In 1954, Murphy started his own crisp company, Tayto, in O’Rahilly’s Parade off Moore Street with one van and eight employees, some of whom were to work for him for more than 40 years. His great marketing coup was to invent the world’s first cheese and onion flavour and put paid to the dull crisps of his childhood. The product flourished at home and abroad and within two years the business had moved to Mount Pleasant Avenue in Rathmines. In 1960, the company acquired an additional premises in Harold’s Cross.
Joe ‘Spuds’ Murphy’s marketing flair led him to become one of the first sponsors of a Radio Éireann programme. He also rented space for a neon sign on one of the premier locations in Dublin at the junction of D’Olier Street and Westmoreland Street. The Tayto sign became one of the great landmarks of Dublin in the 1960s and 1970s.
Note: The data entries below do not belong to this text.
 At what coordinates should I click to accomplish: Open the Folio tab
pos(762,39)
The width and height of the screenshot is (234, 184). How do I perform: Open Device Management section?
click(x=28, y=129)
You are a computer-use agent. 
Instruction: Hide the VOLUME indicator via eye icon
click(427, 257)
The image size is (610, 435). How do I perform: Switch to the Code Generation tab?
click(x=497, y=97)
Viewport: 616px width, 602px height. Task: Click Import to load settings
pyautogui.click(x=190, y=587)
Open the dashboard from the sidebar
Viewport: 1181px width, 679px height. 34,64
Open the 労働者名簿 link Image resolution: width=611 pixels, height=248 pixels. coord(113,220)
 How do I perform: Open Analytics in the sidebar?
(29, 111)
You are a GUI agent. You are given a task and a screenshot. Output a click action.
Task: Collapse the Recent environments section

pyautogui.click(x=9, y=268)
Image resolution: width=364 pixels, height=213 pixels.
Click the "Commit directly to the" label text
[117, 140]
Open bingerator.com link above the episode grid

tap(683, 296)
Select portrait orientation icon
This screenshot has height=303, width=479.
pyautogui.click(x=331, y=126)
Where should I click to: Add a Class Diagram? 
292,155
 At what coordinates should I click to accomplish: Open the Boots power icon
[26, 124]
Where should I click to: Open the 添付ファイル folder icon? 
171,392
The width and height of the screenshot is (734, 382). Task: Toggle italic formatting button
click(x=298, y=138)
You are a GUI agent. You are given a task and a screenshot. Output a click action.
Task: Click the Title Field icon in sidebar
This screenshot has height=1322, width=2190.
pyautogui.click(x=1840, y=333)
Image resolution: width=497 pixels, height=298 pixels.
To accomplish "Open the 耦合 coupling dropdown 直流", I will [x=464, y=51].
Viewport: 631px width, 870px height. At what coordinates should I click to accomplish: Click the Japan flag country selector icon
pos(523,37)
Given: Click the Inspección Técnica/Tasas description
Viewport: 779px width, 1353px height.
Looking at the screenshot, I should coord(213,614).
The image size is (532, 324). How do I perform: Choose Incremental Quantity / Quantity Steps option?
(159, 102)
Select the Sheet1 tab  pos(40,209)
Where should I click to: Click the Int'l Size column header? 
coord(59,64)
He and his company were well-known in the business abroad and in 1964 Beatrice Foods of Chicago bought a majority stake in Tayto. By the early 1970s Tayto had some 300 employees, most of them at its state-of-the-art factory in Coolock. Tayto acquired the King Crisps company in 1972 and Joe Murphy developed unique and separate marketing and sales strategies for Tayto and King brands. However, he did not rest on his laurels. He continually sought ways to enhance the brand and by now the company was introducing new crisp flavours and snack products to the Irish market. Tayto was the first company to manufacture and market extruded snack products in Ireland. In 1981, Tayto acquired the Smiths Food Group factory at Terenure where a new and extended range of Tayto products was produced.